[Pixel coordinate grounding data]
--------------------------------

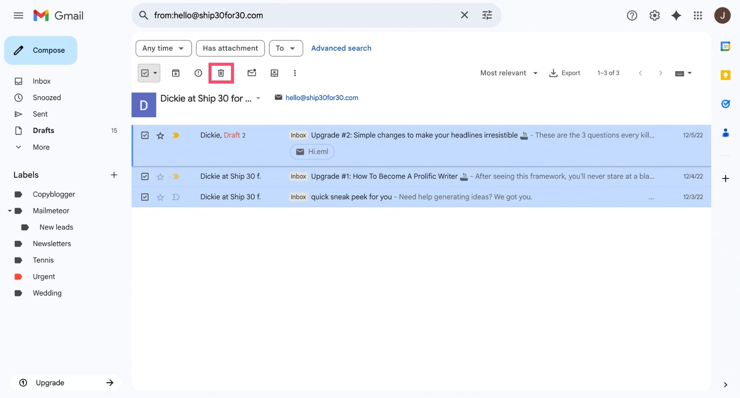Open Gmail settings gear
Image resolution: width=740 pixels, height=398 pixels.
pos(654,15)
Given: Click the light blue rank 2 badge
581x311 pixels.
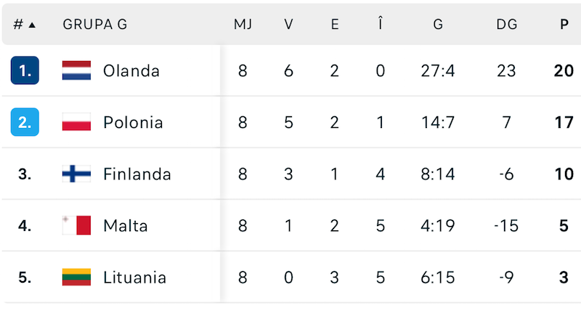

--------------------------------

> Task goal:
Leave out every picture, and repeat word for word only the lines from the one holding "Given: Click the light blue rank 2 badge" through the end of the entries above, both ends included.

> Your solution:
Given: Click the light blue rank 2 badge
581x311 pixels.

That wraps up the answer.